米国セキュリティ企業のAim Securityが、
Microsoft 365 CopilotなどのAIシステムを標的にすることで
この脆弱性を発見し、実証できたようです。
(Microsoftはすでにこの脆弱性に対処済みです。)
Microsoft 365 CopilotにメールやOneDrive上のファイル、Teamsのチャット履歴などを参照して、
質問に回答するRAG(検索拡張生成)と呼ばれる機能が備わっています。
機密情報を外部に漏らさないためのセキュリティ対策が施されていたようですが、
このRAG機能を悪用する脆弱性があったようです。
また、基本的にAIは機密情報の送信を拒否するように設計されていますが、
プロンプトインジェクションと呼ばれる特殊な命令文の手法を用いることで、想定外の動作を引き起こしたようです。
Microsoftは、プロンプトインジェクションを防ぐためにXPIA分類子と呼ばれる防御システムを導入していましたが、
これを回避する方法を発見し、AIに対して機密情報の検索を指示するプロンプトを含んだメールを作成することに成功しています。

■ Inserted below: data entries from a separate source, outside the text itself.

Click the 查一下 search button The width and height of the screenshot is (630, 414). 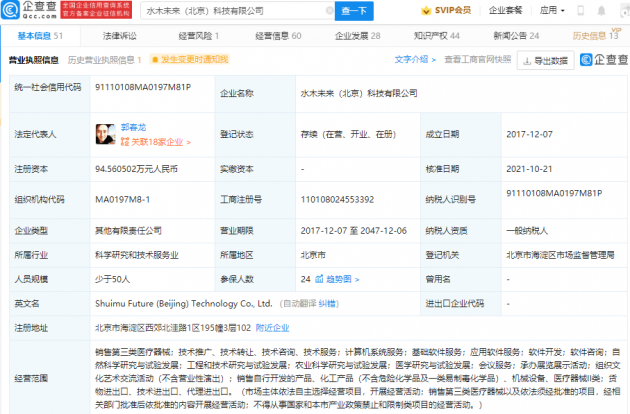354,11
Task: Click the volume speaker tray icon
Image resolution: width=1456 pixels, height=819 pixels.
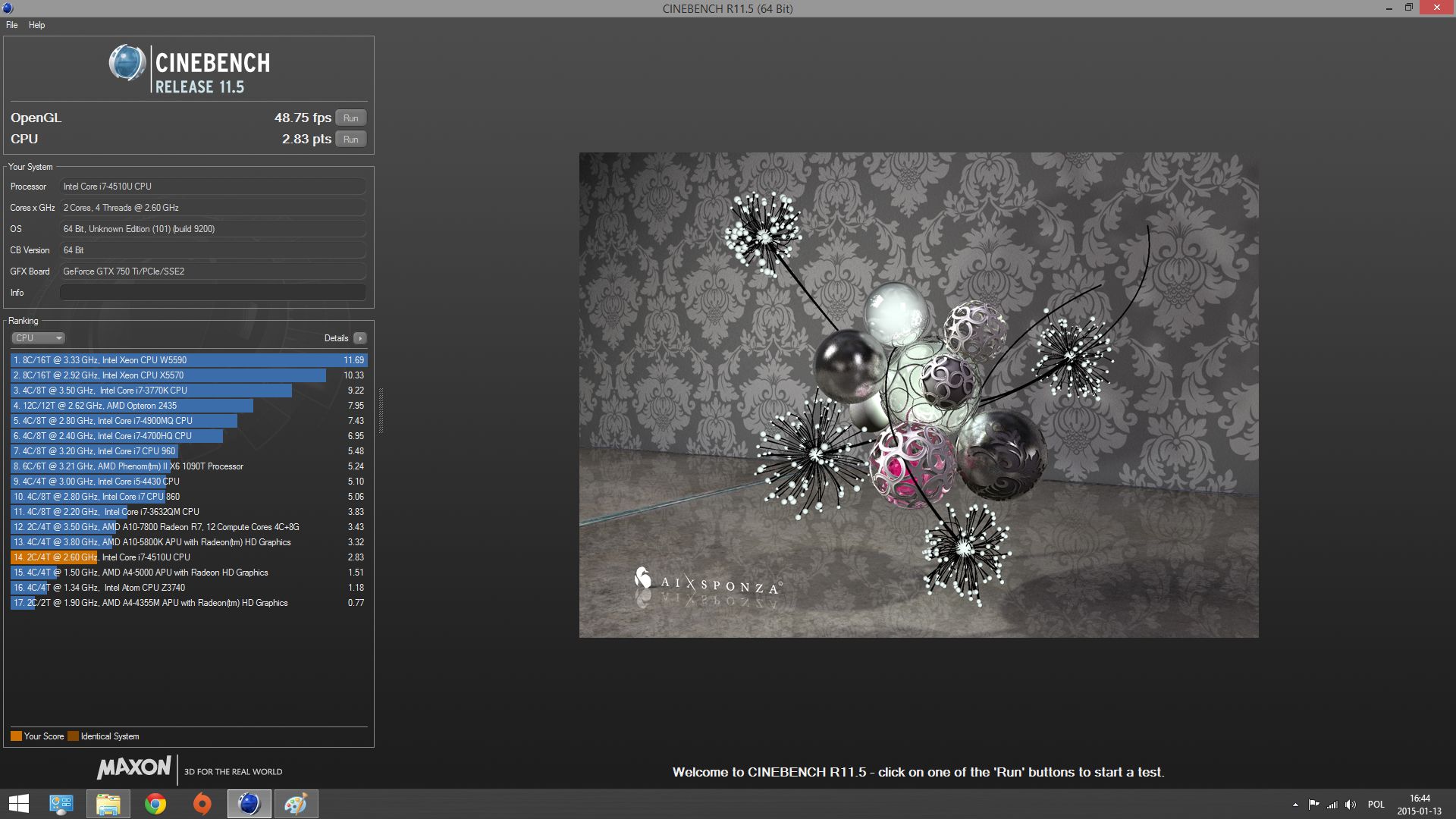Action: point(1351,805)

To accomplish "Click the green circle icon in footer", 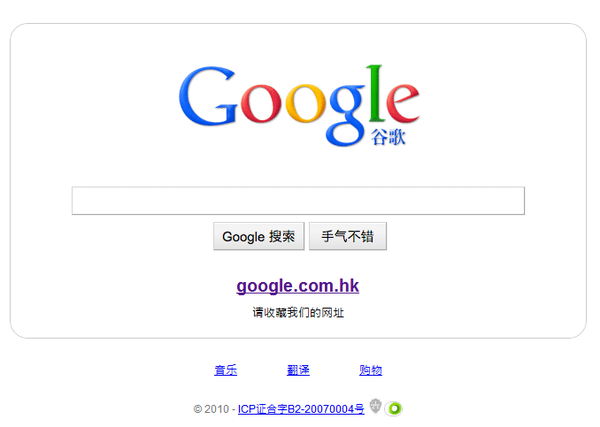I will 395,409.

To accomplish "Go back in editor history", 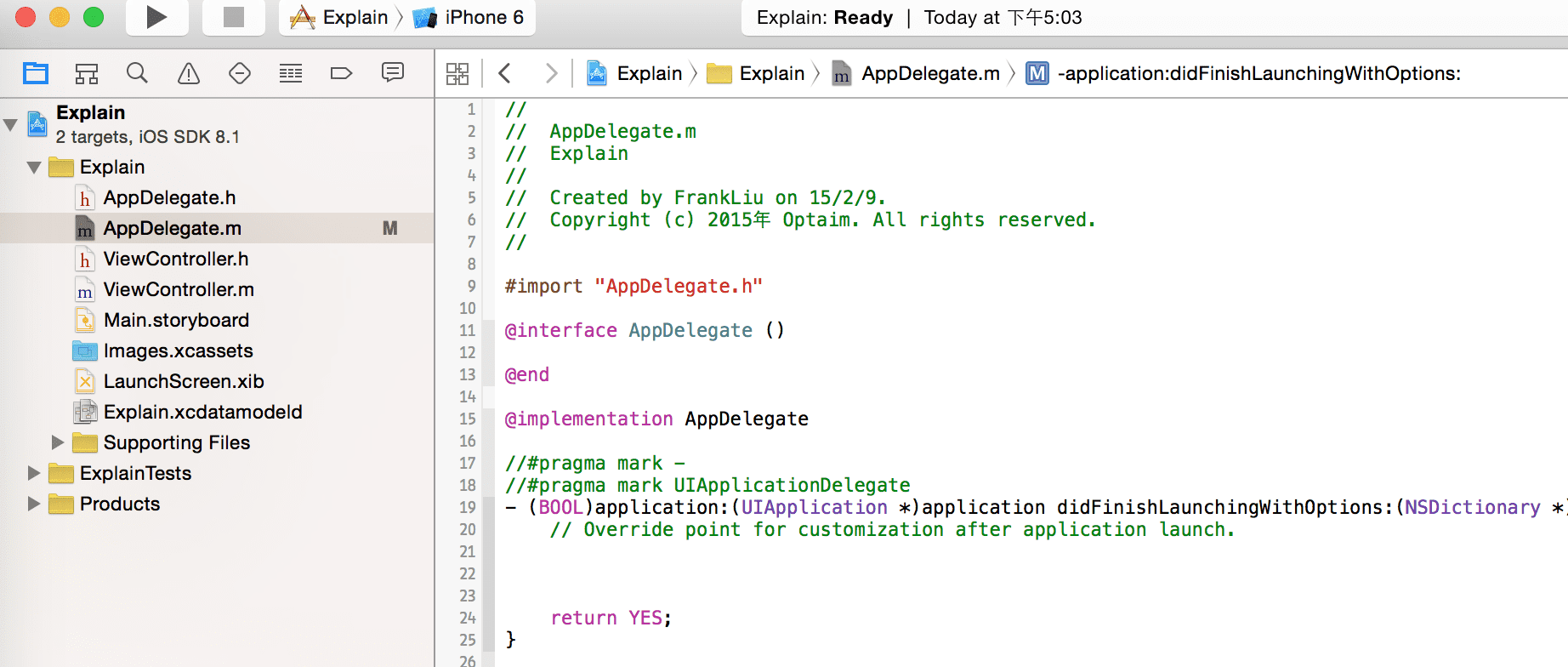I will [x=505, y=74].
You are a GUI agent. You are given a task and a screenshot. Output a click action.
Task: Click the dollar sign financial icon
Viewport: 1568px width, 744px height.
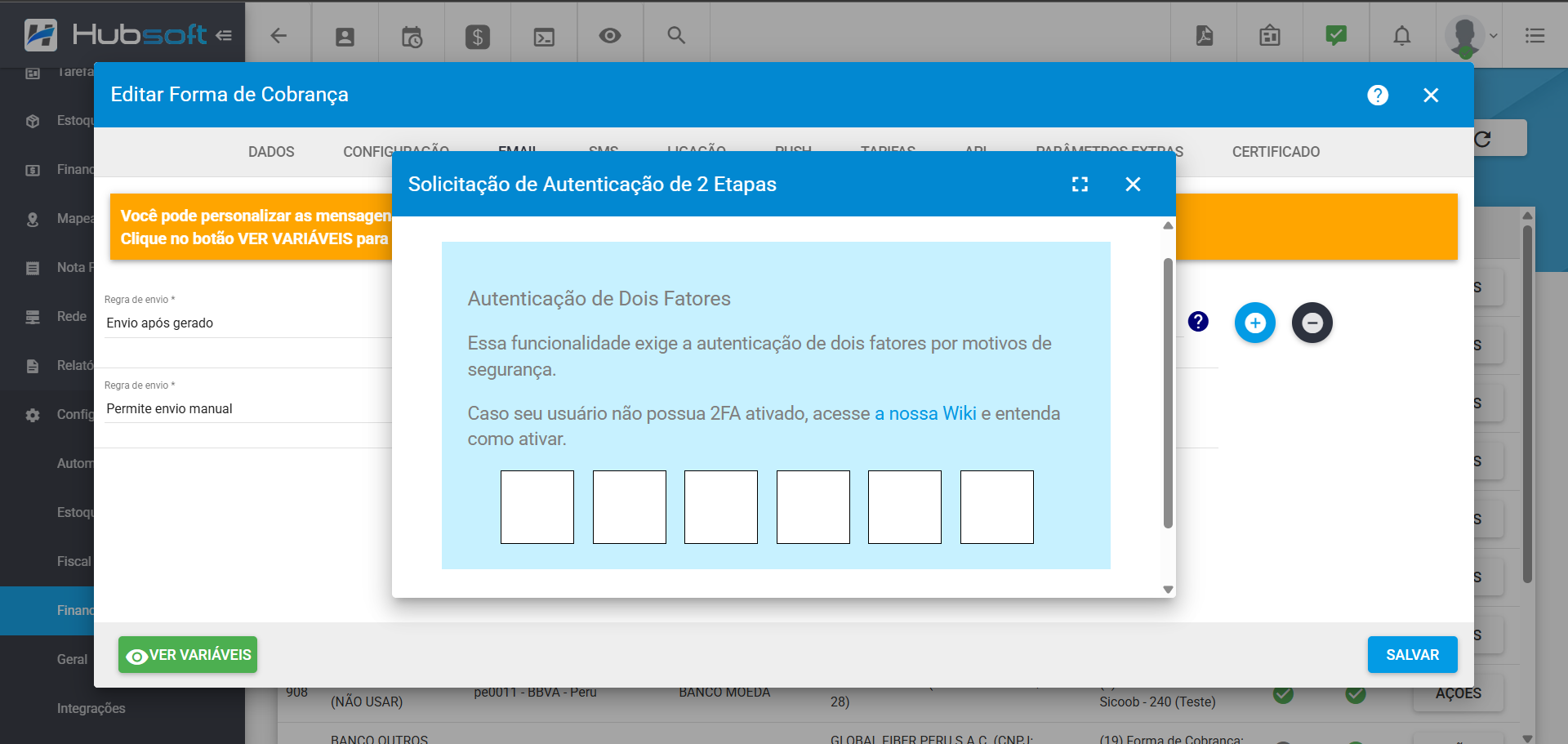click(478, 36)
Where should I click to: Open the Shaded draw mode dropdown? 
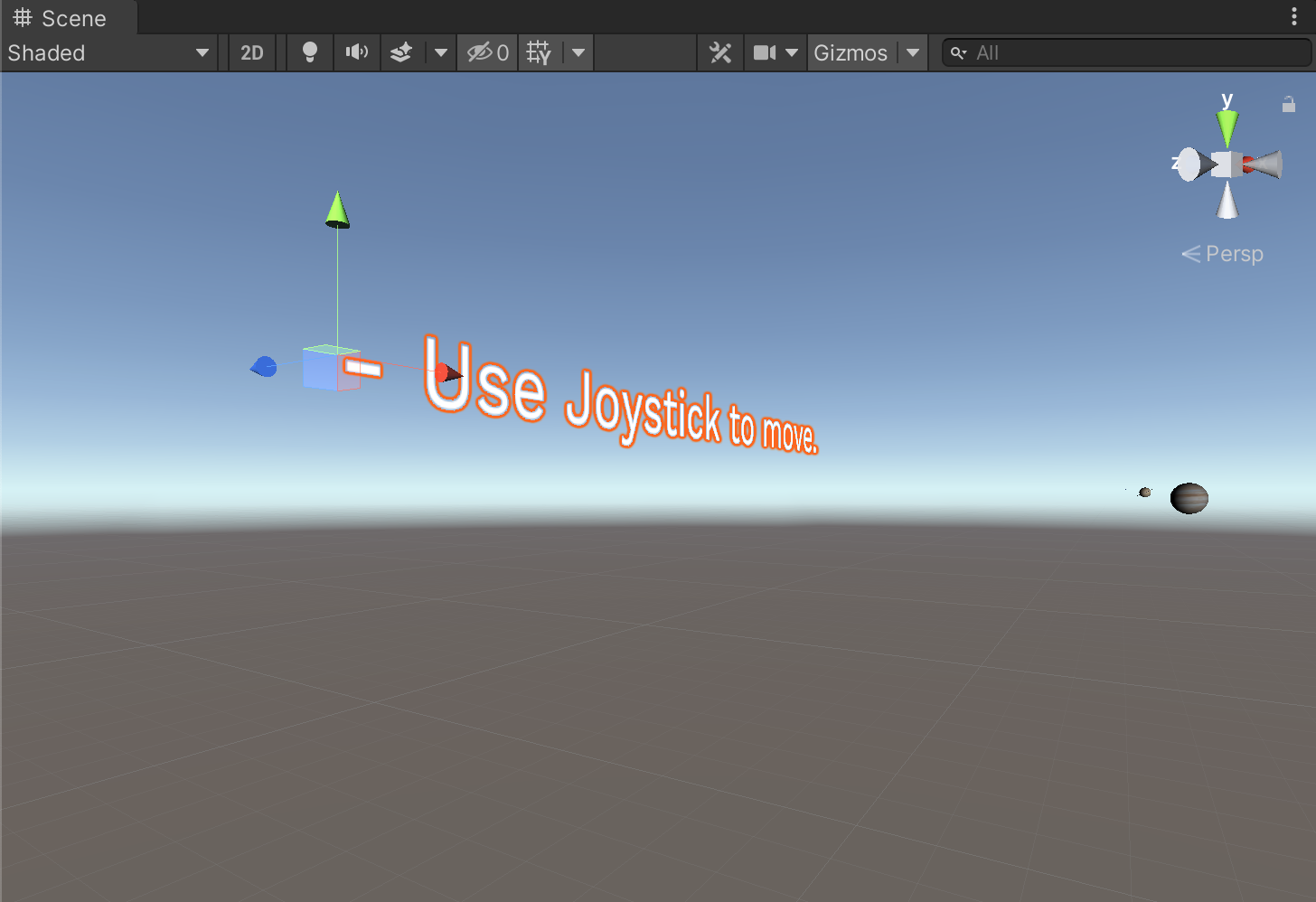108,52
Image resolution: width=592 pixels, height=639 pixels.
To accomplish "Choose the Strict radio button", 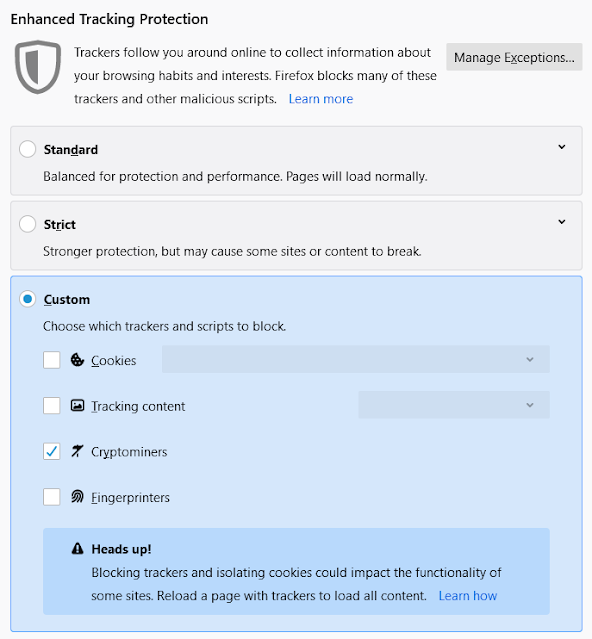I will (28, 224).
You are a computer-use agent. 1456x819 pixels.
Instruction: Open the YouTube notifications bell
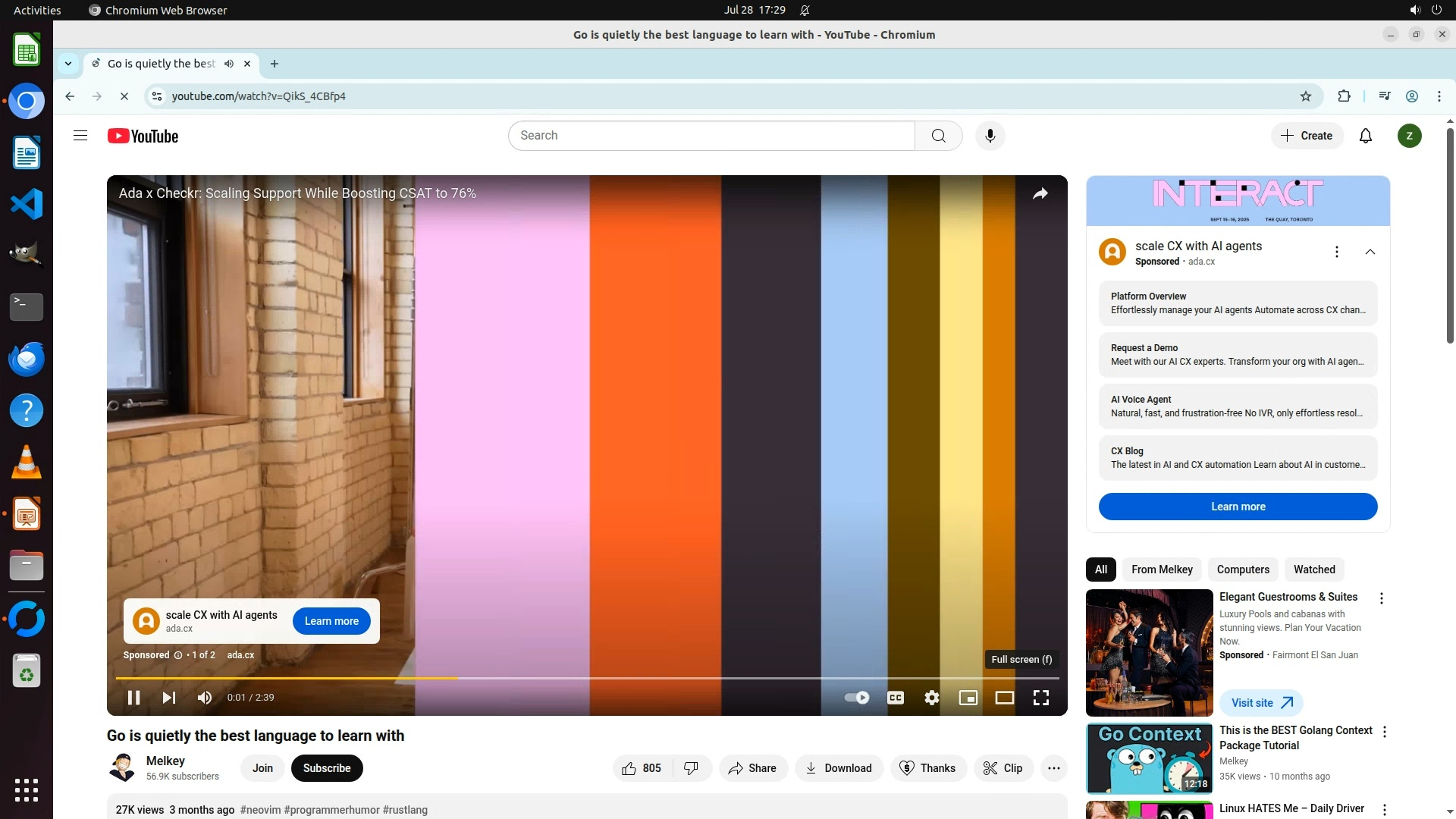1366,136
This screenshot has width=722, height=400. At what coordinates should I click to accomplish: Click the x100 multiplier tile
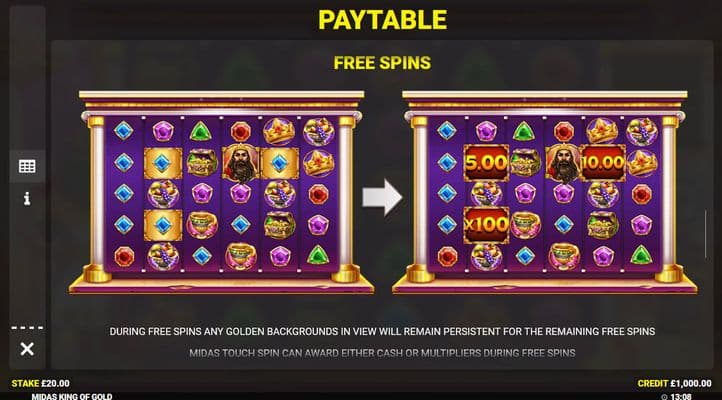click(486, 225)
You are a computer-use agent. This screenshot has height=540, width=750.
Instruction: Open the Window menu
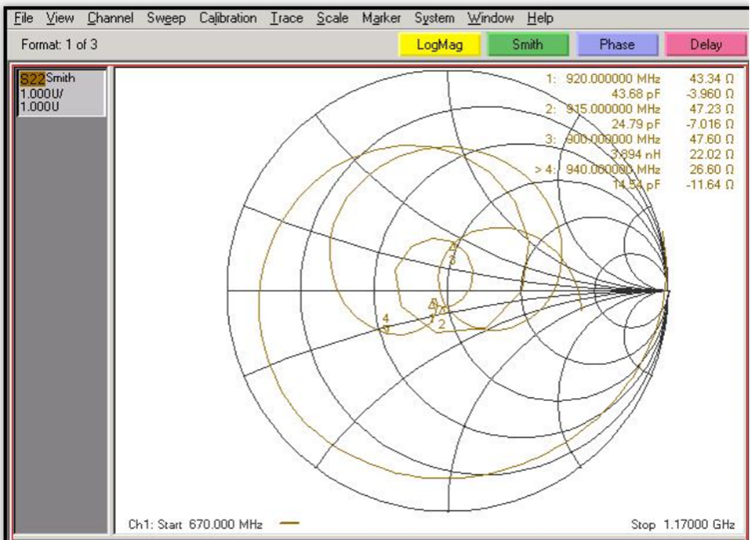[491, 18]
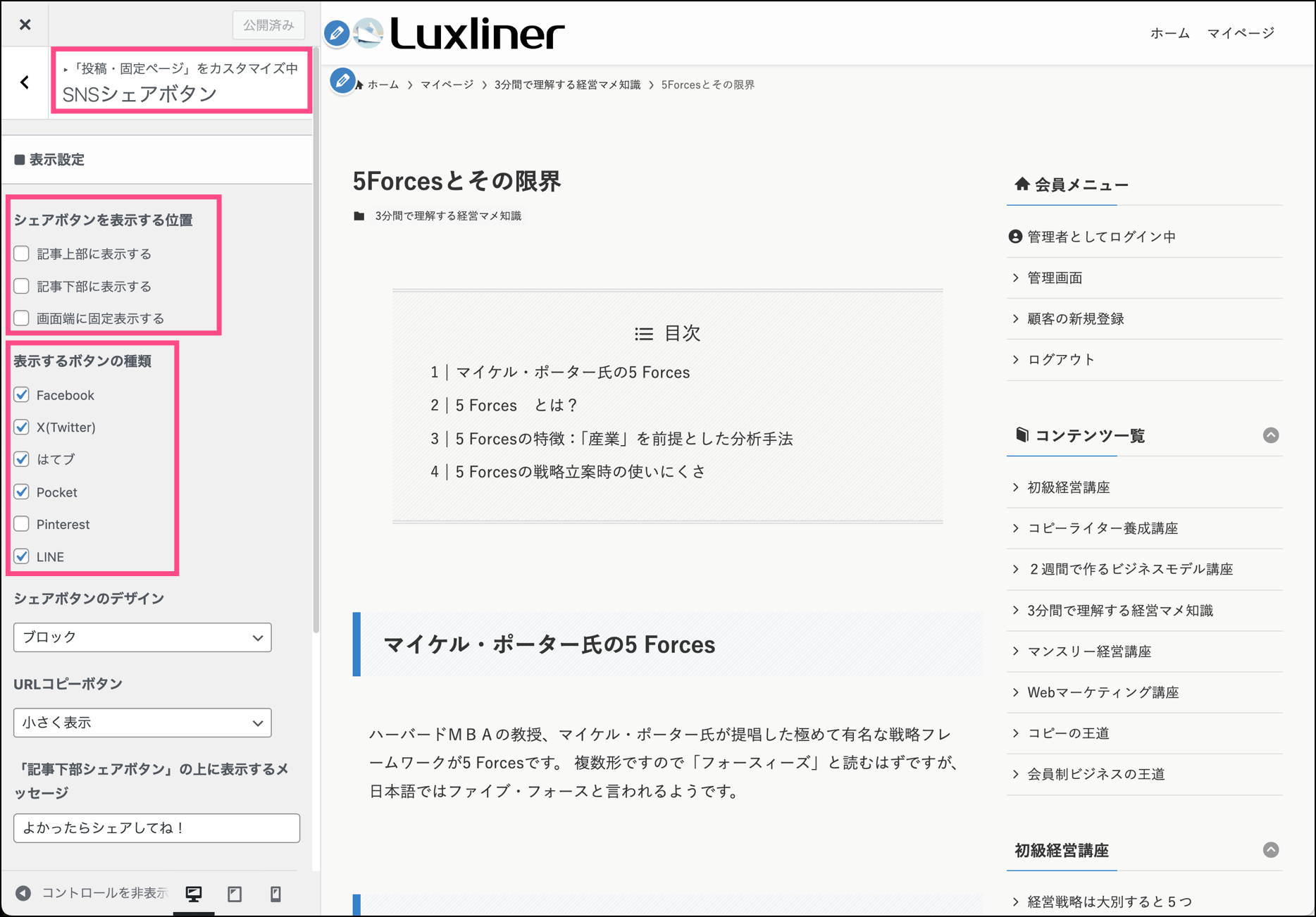Collapse the 初級経営講座 sidebar section

(x=1270, y=850)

さらにAim Securityでは、AIが画像生成時に自動的に画像を取得する動作を悪用することによって
リンクのクリックという手順も自動化できたようです。
この一連の流れをEchoLeakと名付けて、
メールを送りつけるだけで、AIに機密情報を検索させ、自動的に送信させるゼロクリック攻撃が実現したようです。
2025年1月にAim SecurityからこのEchoLeakをMicrosoftに報告しています。
2025年4月に攻撃への対処を試みましたが、2025年5月に新たな問題が発生し、完全な修正までに5カ月という時間がかかったようです。
この間に脆弱性が悪用された証拠はなく、利用者は影響を受けていないとのことです。
Aim Securityが公開したEchoLeakについては、以下のURL(英文)をご覧ください。
https://www.aim.security/lp/aim-labs-echoleak-blogpost
今回のEchoLeakは、「信頼できる情報」と「信頼できない情報」をAIが同じプロセスで処理してしまうという、設計上の課題を突いた攻撃でした。
AIを活用する上で、利便性とセキュリティのバランスをどう取るかが、今後の大きなテーマになりそうです。